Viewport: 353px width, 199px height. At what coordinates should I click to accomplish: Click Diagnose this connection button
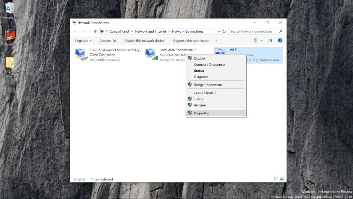point(191,41)
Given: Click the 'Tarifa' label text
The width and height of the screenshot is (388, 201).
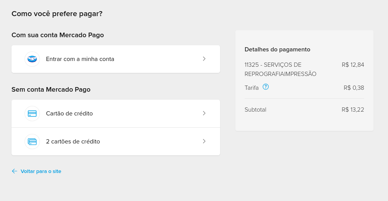Looking at the screenshot, I should [252, 88].
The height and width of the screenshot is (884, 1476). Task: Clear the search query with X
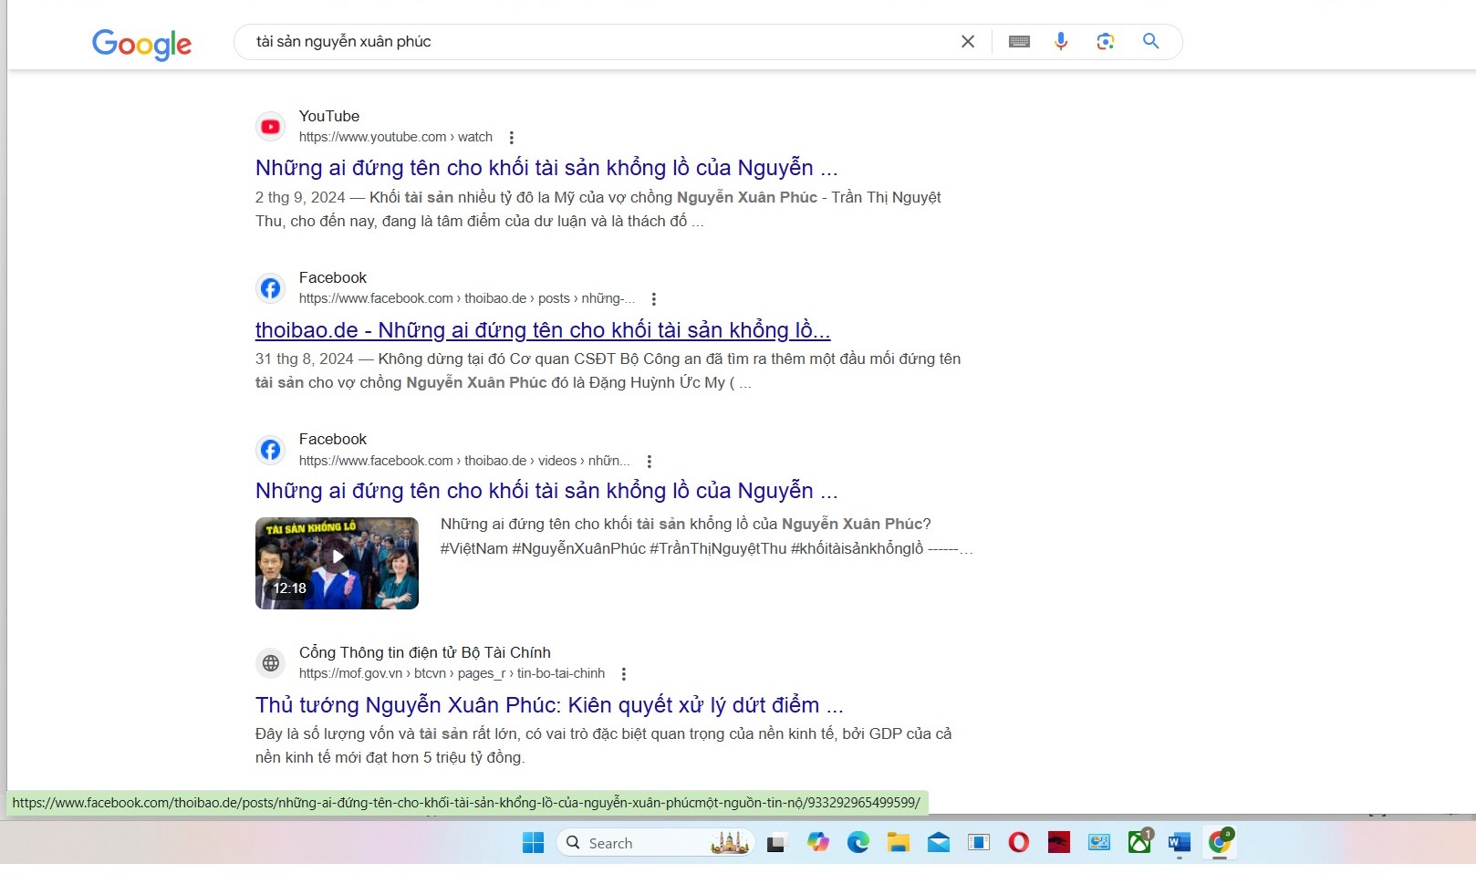pos(968,42)
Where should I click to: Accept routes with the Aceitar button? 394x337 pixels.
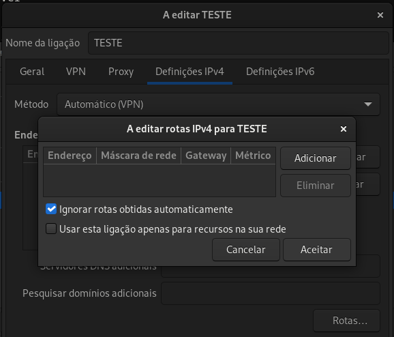click(x=316, y=250)
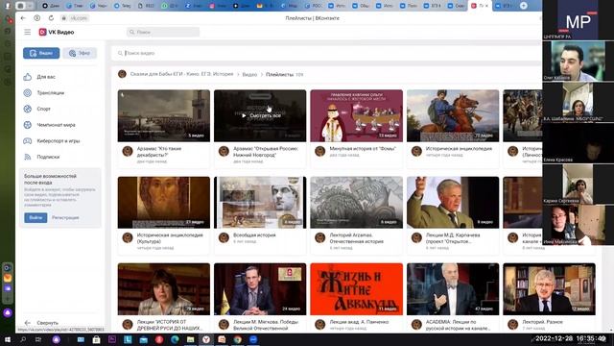Switch to the Видео tab
Screen dimensions: 614x346
(x=41, y=53)
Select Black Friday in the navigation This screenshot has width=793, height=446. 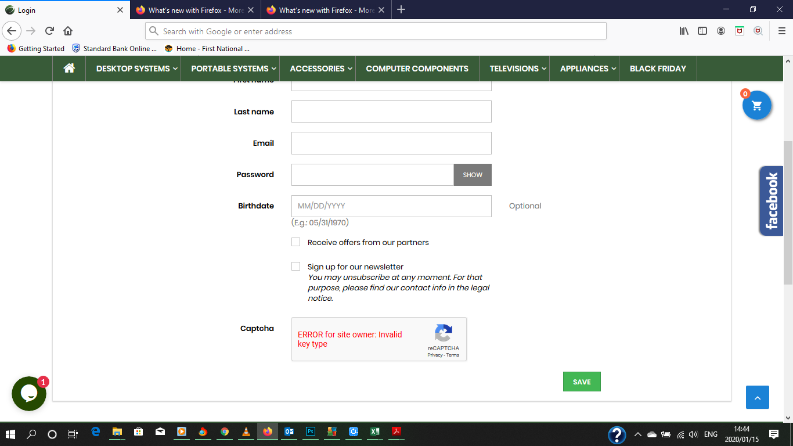[658, 68]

━━━━

## INSTRUCTIONS TO FOLLOW:
All that should be returned is the run of lines from the start of the entries above to the line bearing "Given: Click the 'Tarifa' label text", each exact, with pictures omitted.

## RESPONSE AREA:
Viewport: 353px width, 199px height. At what coordinates should I click to accomplish: Click Diagnose this connection button
point(191,41)
Given: Click the 'Tarifa' label text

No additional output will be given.